Monday, 5 October 2009

A transgressão na arte e a censura

Por ser um campo fértil de interpretações, o universo artístico é o mais permeável às criticas extremistas.

Um dos mais enevoados temas com influência na prática artística, e mesmo no relacionamento social, desde a Antiguidade, é a infracção ou a superação dos limites delineados pelos princípios morais ou por outras normas estabelecida de comportamento no relacionamento comunitário. Outro tema é a forma oficial encontrada pela comunidade para responder a estas transgressões morais através da supressão das partes inaceitáveis, nomeadamente matérias consideradas obscenas, pornográficas - como, em especial na sociedade contemporânea a pornografia infantil - ou outros assuntos de moral questionável. Um comportamento comunitário possível de ser encontrado nos actos de censura, nas visões e práticas intolerantes provenientes dos mais variados quadrantes sociais, políticos, religiosos ou corporativos.
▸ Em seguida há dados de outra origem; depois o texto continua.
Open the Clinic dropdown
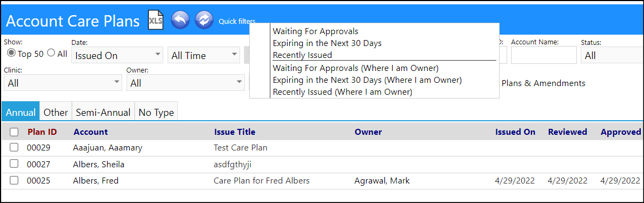point(63,83)
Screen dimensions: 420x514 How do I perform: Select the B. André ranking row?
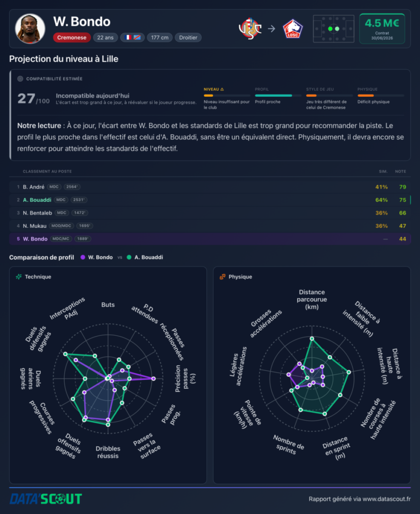(210, 187)
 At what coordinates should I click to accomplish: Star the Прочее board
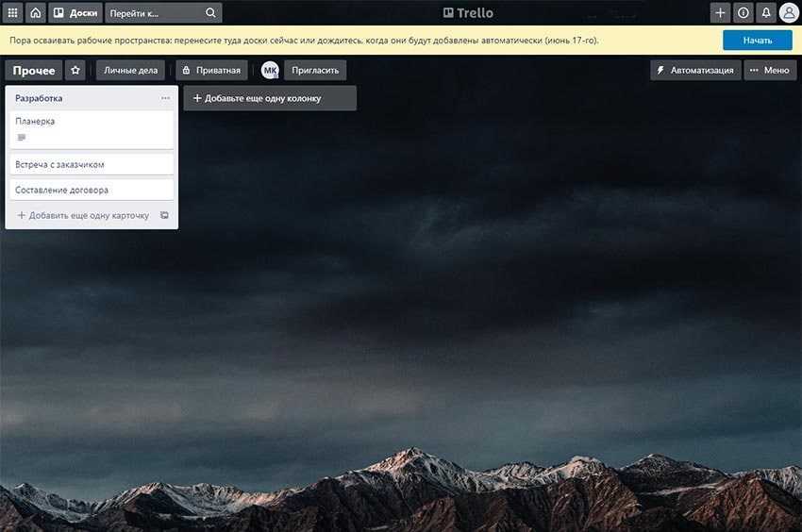click(x=75, y=71)
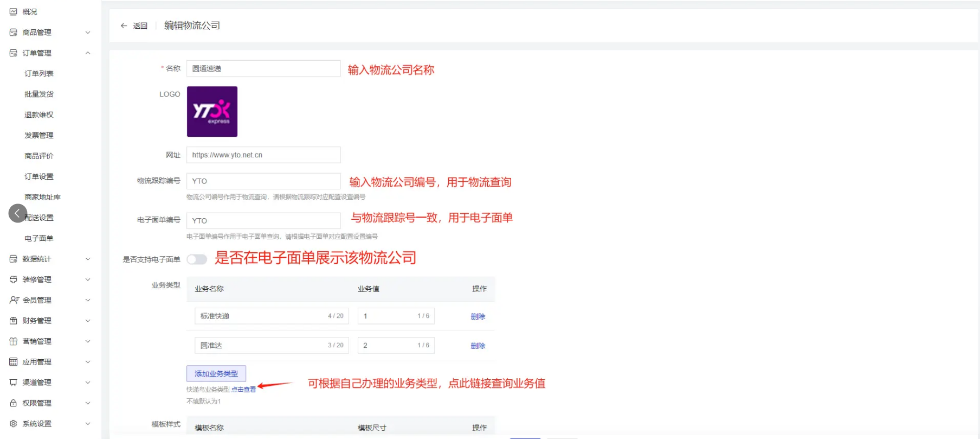Click the 商品管理 sidebar icon
980x439 pixels.
(x=14, y=33)
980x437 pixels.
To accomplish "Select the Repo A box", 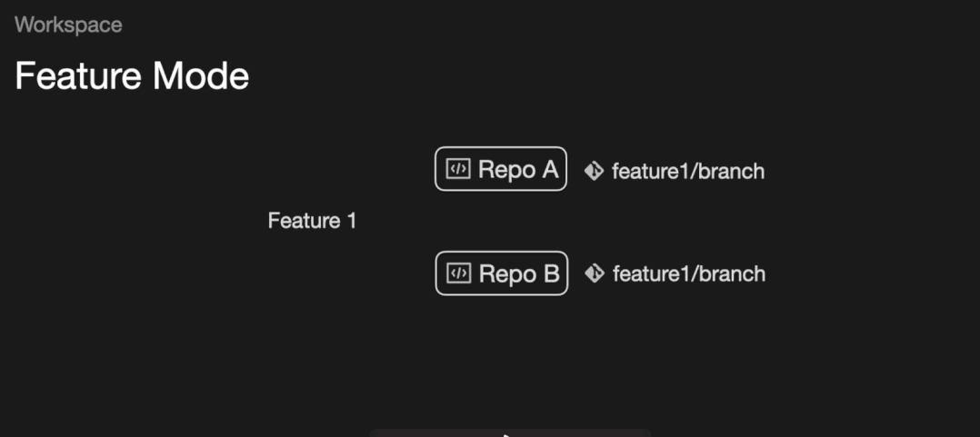I will [x=501, y=169].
Por ser um campo fértil de interpretações o universo artístico é o mais volátil e permissivo a este género de críticas extremistas. Por exemplo, recentemente, o apresentador populista televisivo norte-americano Glenn Beck conseguiu encontrar indícios fascistas e comunistas em vários murais localizados em edifícios na Rockefeller Plaza, em Nova Iorque – apesar de um dos painéis nem sequer existir nesse espaço –, enquanto, na Escócia, uma exposição na Gallery of Modern Art (Galeria de Arte Moderna) foi retirada da programação dedicada à promoção da igualdade e dos direitos humanos. Se nos Estados Unidos da América existe uma propensão para extremismos morais, exemplos existem também a nível nacional, como uma peça da designer Catarina Pestana, criada para a exposição da Experimenta Design, censurada por um dos patrocinadores do evento sob a direcção de Guta Moura Guedes.
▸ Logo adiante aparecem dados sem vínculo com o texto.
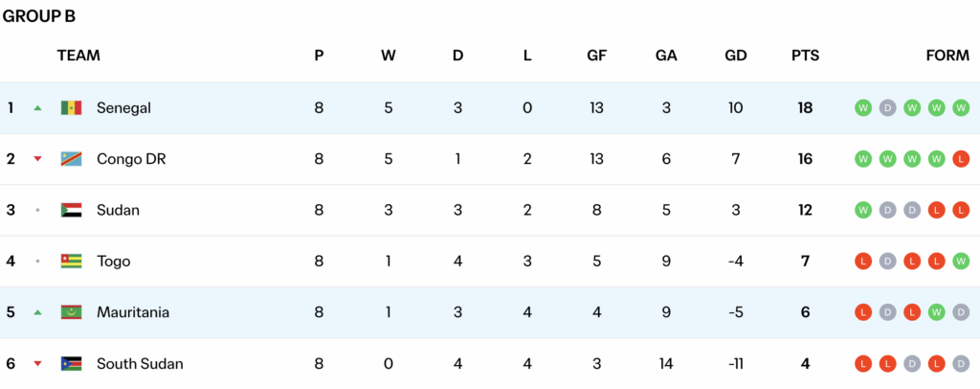Click Senegal's grey D form badge
980x389 pixels.
click(887, 108)
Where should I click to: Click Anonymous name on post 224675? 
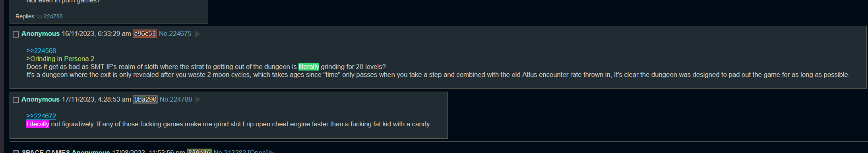(41, 34)
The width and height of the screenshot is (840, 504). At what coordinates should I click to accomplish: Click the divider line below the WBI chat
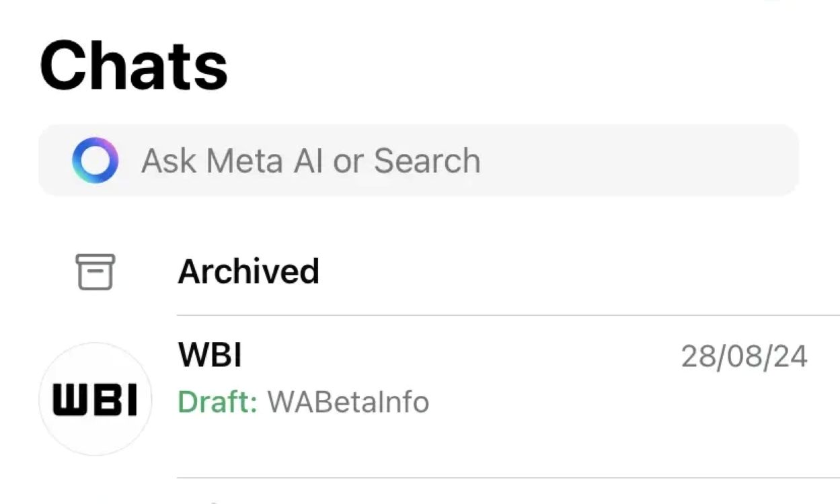(x=504, y=478)
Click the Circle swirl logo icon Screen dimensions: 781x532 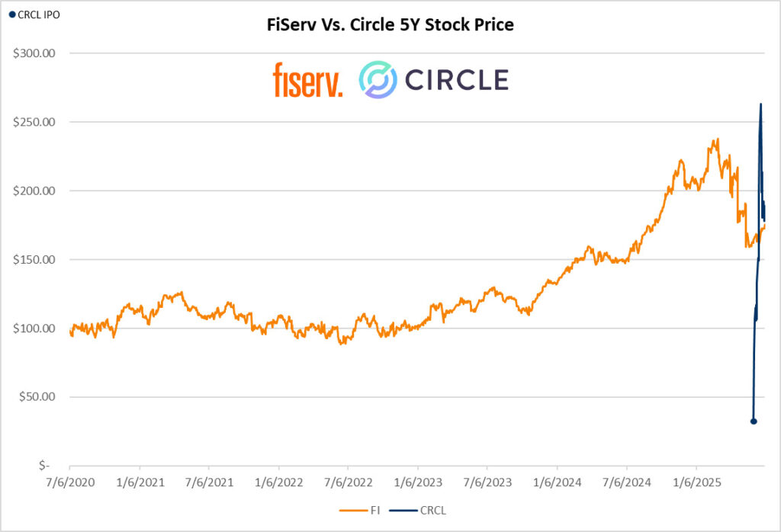click(x=378, y=80)
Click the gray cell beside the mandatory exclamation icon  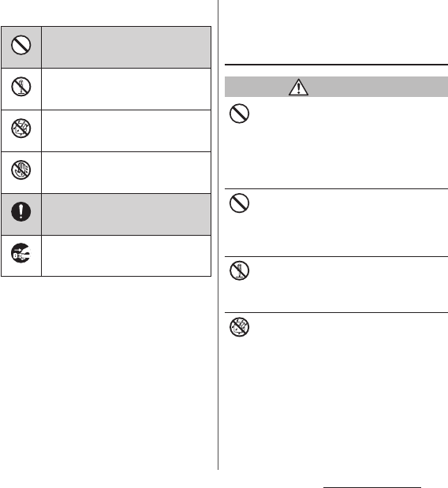click(126, 214)
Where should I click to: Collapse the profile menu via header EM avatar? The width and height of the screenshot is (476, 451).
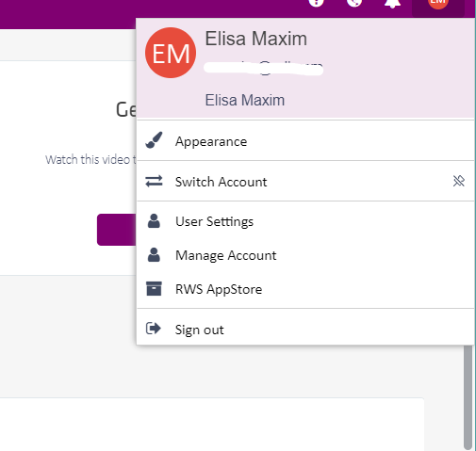click(x=438, y=4)
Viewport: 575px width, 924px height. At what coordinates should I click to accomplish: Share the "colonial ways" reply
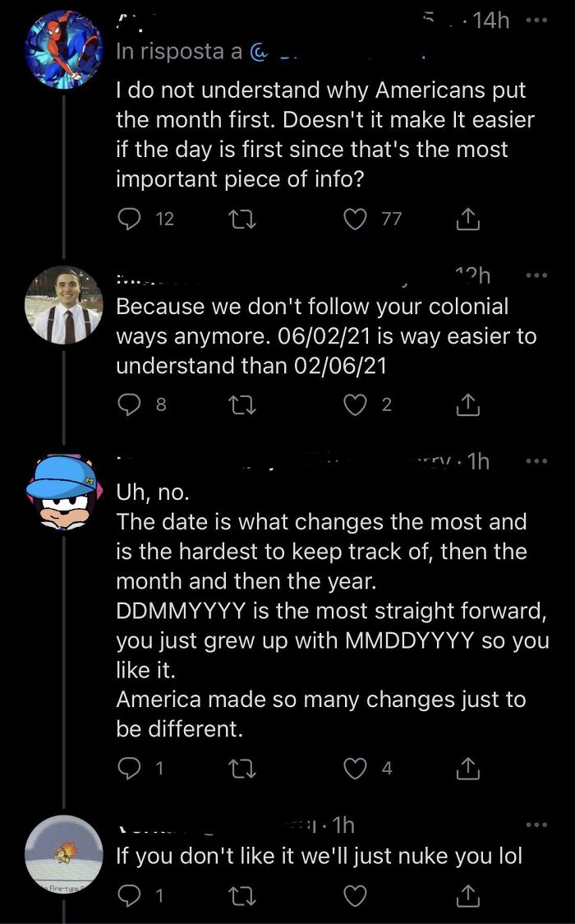(x=467, y=404)
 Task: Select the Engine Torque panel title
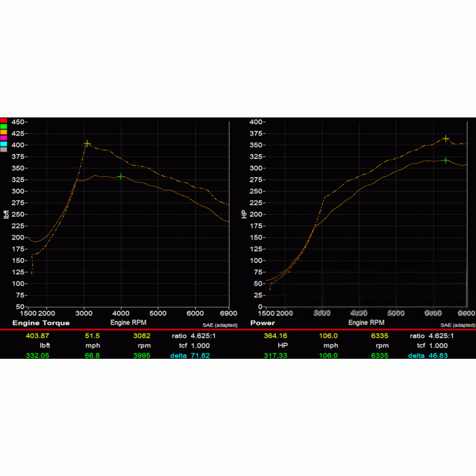tap(40, 323)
O controlo exercido no domínio artístico pelos diferentes governos europeus durante o século vinte é um facto histórico registado. Socialmente, a visão de um tornozelo duma mulher era considerado chocante para a sociedade de épocas passadas. Assim como imagens de nudez, alguns dos aspectos fisionómicos das figuras pintadas por Michelangelo na Capela Sistina, no Vaticano, estão actualmente completamente desvelados ao público; ou as duplas pinturas de Goya, para serem mostradas no espaço privado ou público do século dezoito.
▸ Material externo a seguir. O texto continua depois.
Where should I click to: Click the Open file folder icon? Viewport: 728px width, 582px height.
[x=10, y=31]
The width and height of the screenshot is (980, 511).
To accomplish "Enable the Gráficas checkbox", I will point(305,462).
A arte é um fórum, uma plataforma independente onde a transgressão e o questionar de situações éticas, morais, políticas e sexuais são constantes. De acordo com algumas ideologias partidárias, a atribuição de fundos públicos permite a existência desta independência relacional. Dá a possibilidade de conceber obras não limitadas às exigências e gostos progressistas, tradicionais ou das massas, mas sim criar obras que facultam a reflexão sobre a condição humana contemporânea. O que é certo, como em muitas obras de arte, por diversas vezes o valor económico e cultural da peça censurada aumenta de acordo com a exposição no debate público.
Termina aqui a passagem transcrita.